— Provided records —
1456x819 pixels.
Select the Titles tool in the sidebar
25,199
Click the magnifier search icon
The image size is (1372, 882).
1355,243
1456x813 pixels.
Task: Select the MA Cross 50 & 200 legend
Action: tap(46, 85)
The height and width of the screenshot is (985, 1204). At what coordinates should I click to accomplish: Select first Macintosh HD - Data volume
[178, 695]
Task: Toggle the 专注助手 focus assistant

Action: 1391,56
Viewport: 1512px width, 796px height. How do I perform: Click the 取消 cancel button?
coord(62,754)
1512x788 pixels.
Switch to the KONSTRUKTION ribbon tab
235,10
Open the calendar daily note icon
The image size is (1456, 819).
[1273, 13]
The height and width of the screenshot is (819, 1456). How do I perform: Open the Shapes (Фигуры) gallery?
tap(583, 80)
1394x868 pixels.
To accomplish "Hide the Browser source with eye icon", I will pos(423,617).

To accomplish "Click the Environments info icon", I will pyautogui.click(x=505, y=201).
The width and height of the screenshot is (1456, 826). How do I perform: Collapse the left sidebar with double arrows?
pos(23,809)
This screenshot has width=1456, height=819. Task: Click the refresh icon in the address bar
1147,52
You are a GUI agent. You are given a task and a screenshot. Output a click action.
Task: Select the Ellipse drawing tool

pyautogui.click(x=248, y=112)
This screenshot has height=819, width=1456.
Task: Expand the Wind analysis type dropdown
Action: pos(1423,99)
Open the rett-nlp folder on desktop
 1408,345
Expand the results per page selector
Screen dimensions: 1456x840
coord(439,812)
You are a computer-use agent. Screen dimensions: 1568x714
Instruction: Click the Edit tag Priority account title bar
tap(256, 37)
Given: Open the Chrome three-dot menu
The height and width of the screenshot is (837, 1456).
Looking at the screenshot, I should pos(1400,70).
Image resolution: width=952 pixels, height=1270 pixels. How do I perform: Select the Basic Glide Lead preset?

— Problem description —
An exact copy of the lines from the one with "Open the rett-nlp folder on desktop" to the final line of the entries is all that the answer should hold.

— Finished exercise —
Open the rett-nlp folder on desktop
 1408,345
Expand the results per page selector
Screen dimensions: 1456x840
coord(439,812)
You are a computer-use agent. Screen dimensions: 1568x714
Instruction: Click the Edit tag Priority account title bar
tap(256, 37)
Given: Open the Chrome three-dot menu
The height and width of the screenshot is (837, 1456).
Looking at the screenshot, I should pos(1400,70).
Image resolution: width=952 pixels, height=1270 pixels. How do I perform: Select the Basic Glide Lead preset?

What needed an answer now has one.